**THE REQUEST**
Retype the data from the first line through the line containing "pos(548,769)", keeping every line exactly as it appears.
───── SUPPLIED INFORMATION
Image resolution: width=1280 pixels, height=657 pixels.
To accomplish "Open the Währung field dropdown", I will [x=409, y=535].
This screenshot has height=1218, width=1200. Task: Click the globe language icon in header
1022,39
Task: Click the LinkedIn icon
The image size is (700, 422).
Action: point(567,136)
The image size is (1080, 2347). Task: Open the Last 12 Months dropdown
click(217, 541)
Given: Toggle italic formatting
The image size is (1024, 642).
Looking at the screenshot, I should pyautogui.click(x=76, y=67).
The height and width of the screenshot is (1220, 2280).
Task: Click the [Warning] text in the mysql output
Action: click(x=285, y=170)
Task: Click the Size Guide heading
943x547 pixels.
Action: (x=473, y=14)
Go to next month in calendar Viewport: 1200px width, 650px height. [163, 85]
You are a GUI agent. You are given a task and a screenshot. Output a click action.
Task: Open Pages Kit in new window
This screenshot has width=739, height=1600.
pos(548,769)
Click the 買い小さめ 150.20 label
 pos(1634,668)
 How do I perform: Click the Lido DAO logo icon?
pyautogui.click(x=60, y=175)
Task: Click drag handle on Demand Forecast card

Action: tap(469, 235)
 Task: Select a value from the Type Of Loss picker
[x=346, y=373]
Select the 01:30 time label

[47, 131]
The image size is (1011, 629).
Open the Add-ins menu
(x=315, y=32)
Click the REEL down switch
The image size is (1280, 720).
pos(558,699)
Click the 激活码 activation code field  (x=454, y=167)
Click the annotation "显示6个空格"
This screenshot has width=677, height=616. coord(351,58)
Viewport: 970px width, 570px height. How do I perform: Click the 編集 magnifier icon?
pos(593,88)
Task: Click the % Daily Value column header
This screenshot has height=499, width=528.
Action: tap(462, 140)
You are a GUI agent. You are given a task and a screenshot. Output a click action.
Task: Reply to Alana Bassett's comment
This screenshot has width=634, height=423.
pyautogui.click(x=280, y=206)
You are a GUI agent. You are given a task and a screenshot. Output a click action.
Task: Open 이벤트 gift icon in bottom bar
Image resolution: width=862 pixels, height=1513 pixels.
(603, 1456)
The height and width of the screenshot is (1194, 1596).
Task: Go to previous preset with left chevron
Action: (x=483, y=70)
──────────
**RESULT FOR THIS EXERCISE**
Image resolution: width=1280 pixels, height=657 pixels.
To accomplish "Open the Währung field dropdown", I will [x=409, y=535].
This screenshot has height=1218, width=1200. Task: Click the globe language icon in header
1022,39
Task: Click the LinkedIn icon
The image size is (700, 422).
Action: point(567,136)
The image size is (1080, 2347). Task: Open the Last 12 Months dropdown
click(217, 541)
Given: Toggle italic formatting
The image size is (1024, 642).
Looking at the screenshot, I should pyautogui.click(x=76, y=67).
The height and width of the screenshot is (1220, 2280).
Task: Click the [Warning] text in the mysql output
Action: click(x=285, y=170)
Task: Click the Size Guide heading
943x547 pixels.
Action: (x=473, y=14)
Go to next month in calendar Viewport: 1200px width, 650px height. [163, 85]
You are a GUI agent. You are given a task and a screenshot. Output a click action.
Task: Open Pages Kit in new window
This screenshot has width=739, height=1600.
pos(548,769)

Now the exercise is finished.